Closet door 02In my wildest fantasy I own a house with an infinitely large room which I use for storage. I store every moment of my experience, and have available to me a device with which I can instantly retrieve all stored items.

My wildest fantasy is my wife’s nightmare. “Who will clean the room, keep it organized, keep some free space in your room?”

I will – with my magical device which passes all understanding!

She replies, “But without understanding, all will be chaos, as now, as before, and therefore also in future.”

Why are wives so full of the right logic? Such inverterate spoilers of wild fantasies?

8 thoughts on “My Wife’s Logic

  1. I believe chaos, or more precisely the lack of real time, is the price we pay for memory, and in a larger sense, history. In order for memories to be useful, they must be instantly accessible, in any order we choose – or sometimes without conscious choice. We can’t relive them in real time and sequence. Sometimes the result is a mental “mashup” – unrelated events seem to happen together. In the visual arts, all images ever made and now being made become equally accessible in today’s world. I had a teacher who described this quality as “the telescoping of history”. Sometimes art or architecture takes this a little too seriously – see the current cityscape of Las Vegas, looking like a world traveler’s version of your closet.

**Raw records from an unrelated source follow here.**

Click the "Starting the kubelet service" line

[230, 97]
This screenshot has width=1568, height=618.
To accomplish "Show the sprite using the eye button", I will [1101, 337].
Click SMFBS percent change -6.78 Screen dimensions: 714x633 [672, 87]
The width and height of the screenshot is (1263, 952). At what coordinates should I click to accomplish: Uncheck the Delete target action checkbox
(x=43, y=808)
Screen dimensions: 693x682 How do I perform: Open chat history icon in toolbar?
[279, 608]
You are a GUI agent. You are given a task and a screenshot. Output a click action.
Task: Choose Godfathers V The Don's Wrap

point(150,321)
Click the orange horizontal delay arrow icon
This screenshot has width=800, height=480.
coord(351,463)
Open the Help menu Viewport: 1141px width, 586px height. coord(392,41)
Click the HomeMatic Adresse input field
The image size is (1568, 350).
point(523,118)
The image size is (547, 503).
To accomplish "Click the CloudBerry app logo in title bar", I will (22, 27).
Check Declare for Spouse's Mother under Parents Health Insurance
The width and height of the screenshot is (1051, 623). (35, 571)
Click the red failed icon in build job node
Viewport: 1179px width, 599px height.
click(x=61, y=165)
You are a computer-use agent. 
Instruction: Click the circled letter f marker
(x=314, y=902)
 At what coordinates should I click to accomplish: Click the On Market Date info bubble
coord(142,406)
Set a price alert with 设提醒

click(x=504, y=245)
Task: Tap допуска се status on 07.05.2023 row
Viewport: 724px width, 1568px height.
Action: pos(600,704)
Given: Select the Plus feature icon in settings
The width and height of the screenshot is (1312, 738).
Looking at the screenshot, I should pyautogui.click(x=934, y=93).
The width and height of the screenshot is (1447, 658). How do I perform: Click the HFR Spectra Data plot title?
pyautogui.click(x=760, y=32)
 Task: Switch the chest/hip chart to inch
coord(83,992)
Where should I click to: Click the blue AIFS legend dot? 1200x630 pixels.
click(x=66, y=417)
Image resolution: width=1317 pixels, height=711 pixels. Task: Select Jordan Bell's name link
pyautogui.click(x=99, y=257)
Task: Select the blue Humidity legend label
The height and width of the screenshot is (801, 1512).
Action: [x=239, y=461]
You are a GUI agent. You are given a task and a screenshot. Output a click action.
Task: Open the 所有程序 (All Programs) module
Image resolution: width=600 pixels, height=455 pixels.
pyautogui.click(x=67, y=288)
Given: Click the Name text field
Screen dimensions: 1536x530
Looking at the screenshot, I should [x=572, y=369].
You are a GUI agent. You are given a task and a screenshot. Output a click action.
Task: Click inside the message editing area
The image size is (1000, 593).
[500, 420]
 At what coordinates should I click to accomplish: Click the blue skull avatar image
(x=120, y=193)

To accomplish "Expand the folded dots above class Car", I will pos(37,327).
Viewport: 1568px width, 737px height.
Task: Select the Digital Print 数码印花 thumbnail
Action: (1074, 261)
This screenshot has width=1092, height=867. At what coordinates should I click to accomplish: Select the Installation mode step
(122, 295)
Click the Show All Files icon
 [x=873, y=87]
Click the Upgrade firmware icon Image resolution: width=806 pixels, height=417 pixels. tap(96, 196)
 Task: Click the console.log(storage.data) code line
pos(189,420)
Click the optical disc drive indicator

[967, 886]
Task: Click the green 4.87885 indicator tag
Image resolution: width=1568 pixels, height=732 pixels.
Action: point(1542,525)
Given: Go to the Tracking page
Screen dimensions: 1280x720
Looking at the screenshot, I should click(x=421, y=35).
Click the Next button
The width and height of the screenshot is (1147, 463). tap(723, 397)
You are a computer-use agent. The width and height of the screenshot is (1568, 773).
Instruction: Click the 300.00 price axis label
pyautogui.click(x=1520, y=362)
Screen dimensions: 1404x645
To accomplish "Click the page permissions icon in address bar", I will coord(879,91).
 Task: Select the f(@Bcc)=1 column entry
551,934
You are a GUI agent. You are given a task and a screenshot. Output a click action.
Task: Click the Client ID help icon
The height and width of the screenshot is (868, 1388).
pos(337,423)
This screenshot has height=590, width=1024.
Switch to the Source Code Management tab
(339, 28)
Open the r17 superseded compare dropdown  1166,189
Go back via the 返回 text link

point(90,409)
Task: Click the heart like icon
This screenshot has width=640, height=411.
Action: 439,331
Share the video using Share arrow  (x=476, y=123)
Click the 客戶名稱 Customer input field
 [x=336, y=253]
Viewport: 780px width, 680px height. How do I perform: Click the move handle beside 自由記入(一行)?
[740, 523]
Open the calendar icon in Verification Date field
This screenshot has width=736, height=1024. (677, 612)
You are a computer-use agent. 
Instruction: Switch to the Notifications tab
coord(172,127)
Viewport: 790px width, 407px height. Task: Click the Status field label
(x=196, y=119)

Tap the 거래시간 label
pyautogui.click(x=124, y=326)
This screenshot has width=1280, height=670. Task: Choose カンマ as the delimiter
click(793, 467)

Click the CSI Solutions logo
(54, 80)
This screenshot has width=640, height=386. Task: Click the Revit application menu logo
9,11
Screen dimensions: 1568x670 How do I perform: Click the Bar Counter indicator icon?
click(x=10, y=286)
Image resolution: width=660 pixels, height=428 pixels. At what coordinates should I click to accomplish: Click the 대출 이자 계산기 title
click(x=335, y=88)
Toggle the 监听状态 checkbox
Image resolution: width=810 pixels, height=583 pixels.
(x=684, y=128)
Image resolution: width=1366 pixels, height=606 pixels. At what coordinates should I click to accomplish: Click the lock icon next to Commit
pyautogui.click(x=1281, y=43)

  2. To Emily and all the other Emilies in this world: keep hope. The room I described is infinitely large and available to all deserving applicants. Don’t bring a broom – only your uninhibited immagination

  3. I think I have a room like that, Harry. The problem is, I can only seem to access the non-essential stuff from it…!

  4. Inveterate spoiler or prudent enabler? How can you access anything if you are flooded with everything?

    Imagination and pragmatism can be wonderful partners!

  5. To Sean my reply is that making order out of chaos is pacification of others but can result in a creative, even much admired act.Artists often do both . create chaos where order reigned here, and make order where chaos reigned there.